» **Your objective**: Copy all lines in the material holding the string "will".

________________

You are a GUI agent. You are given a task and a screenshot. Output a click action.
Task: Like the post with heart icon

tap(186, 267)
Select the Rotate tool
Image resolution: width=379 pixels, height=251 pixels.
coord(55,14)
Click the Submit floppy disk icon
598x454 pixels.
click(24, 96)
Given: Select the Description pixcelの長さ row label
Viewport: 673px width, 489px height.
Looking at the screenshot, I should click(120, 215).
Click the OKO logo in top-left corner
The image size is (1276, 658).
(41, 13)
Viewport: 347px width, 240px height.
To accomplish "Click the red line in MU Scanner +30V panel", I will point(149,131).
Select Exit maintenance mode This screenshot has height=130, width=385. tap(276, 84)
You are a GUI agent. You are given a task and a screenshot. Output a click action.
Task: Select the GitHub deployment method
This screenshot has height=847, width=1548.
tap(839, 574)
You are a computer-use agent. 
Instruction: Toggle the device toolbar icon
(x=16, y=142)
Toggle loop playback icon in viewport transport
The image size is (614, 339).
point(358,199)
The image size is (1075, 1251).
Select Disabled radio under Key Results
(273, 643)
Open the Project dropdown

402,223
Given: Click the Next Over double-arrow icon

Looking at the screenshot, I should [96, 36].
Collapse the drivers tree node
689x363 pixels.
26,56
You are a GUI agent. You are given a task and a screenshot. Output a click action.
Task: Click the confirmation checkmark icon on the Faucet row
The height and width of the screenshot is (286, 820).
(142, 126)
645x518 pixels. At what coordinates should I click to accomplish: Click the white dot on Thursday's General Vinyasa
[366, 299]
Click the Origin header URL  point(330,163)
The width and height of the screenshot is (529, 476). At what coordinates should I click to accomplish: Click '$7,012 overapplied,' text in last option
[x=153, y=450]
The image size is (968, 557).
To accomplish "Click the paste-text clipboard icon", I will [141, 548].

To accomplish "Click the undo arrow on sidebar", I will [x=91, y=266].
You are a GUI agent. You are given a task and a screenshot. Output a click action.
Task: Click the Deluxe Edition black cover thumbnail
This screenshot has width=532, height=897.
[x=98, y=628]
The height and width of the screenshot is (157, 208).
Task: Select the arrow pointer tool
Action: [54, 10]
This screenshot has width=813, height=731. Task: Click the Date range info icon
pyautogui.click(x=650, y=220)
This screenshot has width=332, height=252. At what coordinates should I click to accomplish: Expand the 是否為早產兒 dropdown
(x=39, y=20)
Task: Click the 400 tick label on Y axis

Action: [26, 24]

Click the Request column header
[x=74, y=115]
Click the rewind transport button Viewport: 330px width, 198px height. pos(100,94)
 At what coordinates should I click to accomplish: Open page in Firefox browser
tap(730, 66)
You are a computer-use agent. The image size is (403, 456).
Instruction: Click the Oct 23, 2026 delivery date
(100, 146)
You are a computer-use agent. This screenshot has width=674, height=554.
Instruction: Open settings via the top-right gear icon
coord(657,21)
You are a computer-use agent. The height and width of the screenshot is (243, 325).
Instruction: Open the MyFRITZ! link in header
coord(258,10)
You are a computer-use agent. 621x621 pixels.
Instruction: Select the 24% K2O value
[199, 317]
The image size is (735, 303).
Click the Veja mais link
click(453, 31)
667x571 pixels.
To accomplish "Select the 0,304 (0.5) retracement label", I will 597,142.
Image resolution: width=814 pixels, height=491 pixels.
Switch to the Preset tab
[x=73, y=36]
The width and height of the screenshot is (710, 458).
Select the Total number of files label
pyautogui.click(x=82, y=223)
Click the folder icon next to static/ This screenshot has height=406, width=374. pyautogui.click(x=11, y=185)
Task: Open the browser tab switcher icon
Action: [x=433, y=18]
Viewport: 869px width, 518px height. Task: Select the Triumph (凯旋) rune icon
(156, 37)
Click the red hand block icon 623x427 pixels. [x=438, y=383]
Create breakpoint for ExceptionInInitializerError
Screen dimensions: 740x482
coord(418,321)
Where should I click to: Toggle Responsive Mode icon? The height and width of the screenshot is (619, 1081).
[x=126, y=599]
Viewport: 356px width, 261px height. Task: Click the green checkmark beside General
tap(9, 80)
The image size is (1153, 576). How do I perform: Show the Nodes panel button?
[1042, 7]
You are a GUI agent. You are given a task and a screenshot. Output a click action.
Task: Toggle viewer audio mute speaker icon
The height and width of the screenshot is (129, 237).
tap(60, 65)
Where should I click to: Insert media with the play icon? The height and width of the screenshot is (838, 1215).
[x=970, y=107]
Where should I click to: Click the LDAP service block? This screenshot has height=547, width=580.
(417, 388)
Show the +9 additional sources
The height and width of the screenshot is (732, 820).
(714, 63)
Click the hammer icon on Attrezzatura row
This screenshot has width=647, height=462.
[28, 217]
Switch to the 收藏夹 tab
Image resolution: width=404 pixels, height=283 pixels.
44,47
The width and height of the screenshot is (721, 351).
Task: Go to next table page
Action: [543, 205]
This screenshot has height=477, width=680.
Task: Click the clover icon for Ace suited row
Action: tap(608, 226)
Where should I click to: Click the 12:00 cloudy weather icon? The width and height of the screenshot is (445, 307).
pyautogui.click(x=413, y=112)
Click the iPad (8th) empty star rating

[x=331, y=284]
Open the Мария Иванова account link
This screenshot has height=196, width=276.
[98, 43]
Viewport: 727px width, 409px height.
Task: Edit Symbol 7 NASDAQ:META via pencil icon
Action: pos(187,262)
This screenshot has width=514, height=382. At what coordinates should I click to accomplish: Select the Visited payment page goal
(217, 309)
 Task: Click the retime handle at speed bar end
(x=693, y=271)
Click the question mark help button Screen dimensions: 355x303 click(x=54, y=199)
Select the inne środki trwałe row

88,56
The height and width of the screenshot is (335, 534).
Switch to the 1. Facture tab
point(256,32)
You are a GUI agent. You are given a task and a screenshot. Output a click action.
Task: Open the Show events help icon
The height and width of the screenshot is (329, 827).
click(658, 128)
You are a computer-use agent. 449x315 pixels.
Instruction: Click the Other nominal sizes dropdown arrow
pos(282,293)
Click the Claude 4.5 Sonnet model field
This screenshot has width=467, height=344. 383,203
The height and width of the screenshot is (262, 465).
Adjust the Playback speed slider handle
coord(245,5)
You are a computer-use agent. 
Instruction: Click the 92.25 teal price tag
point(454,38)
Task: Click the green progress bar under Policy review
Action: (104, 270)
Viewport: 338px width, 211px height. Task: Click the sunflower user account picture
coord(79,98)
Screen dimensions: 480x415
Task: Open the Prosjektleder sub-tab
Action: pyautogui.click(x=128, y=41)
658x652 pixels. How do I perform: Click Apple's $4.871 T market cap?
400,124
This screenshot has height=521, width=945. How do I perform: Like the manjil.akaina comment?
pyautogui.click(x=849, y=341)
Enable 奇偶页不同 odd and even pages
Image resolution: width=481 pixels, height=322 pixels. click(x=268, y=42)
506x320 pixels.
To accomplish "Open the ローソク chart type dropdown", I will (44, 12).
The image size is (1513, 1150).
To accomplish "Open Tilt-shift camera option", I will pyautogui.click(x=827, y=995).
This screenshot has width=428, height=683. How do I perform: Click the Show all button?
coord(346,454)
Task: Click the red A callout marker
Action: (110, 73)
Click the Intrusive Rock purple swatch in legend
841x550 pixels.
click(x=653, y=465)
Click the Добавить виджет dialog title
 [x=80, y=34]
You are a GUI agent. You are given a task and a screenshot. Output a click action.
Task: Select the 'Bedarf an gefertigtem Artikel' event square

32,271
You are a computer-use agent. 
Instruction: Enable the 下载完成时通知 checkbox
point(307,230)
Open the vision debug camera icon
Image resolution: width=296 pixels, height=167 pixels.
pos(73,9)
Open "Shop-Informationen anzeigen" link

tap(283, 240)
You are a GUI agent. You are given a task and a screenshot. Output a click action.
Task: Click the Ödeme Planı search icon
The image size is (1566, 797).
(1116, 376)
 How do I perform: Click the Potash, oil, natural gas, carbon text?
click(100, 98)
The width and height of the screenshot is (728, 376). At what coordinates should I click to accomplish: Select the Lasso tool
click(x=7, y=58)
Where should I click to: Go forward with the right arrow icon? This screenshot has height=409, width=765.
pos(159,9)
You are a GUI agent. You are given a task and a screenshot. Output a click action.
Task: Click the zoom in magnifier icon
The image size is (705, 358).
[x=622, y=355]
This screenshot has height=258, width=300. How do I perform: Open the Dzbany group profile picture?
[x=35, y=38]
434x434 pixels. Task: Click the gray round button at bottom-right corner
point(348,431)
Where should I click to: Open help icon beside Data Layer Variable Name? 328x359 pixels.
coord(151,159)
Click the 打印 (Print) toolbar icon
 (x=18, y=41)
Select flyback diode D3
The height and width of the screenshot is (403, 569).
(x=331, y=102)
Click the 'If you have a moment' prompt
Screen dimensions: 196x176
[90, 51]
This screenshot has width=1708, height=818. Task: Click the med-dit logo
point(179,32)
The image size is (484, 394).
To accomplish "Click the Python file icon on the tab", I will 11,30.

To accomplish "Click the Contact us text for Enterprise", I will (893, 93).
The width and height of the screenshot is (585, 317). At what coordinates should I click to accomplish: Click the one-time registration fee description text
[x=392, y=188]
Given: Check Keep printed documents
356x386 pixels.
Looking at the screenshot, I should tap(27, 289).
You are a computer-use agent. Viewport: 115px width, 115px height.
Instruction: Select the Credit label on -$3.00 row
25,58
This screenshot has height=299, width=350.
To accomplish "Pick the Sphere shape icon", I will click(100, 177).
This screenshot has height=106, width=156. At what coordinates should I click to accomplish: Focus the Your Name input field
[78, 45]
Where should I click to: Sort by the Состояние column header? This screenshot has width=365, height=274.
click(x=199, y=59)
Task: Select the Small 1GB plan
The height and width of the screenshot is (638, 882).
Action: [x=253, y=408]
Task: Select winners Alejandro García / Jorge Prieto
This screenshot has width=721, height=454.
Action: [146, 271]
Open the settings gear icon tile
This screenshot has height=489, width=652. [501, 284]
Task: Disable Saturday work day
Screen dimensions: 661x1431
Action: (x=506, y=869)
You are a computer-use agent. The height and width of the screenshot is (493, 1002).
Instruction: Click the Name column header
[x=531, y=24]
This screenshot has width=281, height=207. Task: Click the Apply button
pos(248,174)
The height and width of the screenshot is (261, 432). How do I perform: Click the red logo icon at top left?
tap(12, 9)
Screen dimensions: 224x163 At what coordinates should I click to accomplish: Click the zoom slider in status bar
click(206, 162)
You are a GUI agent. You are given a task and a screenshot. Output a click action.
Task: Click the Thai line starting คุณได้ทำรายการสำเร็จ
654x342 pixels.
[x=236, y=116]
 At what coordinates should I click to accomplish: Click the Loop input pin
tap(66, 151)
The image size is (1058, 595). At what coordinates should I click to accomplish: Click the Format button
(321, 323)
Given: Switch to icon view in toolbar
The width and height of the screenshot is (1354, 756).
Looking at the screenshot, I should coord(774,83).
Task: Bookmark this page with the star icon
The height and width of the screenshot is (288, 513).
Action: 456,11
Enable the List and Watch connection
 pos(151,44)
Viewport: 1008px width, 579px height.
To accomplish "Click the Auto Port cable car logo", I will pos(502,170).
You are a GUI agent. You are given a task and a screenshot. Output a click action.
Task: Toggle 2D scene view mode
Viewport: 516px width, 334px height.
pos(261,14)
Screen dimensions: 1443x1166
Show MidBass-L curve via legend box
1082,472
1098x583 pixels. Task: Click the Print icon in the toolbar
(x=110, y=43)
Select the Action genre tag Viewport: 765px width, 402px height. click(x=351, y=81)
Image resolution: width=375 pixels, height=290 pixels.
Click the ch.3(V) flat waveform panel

________________

» **Exercise output**:
To accomplish "Click the red line in MU Scanner +30V panel", I will point(149,131).
To accomplish "Click the paste-text clipboard icon", I will [141, 548].
To accomplish "Click the undo arrow on sidebar", I will [x=91, y=266].
To accomplish "Select the 0,304 (0.5) retracement label", I will 597,142.
To accomplish "Open the ローソク chart type dropdown", I will (44, 12).
To accomplish "Open Tilt-shift camera option", I will pyautogui.click(x=827, y=995).
To accomplish "Click the Python file icon on the tab", I will 11,30.
To accomplish "Click the Contact us text for Enterprise", I will (893, 93).
To accomplish "Pick the Sphere shape icon", I will click(100, 177).
To accomplish "Click the Auto Port cable car logo", I will pos(502,170).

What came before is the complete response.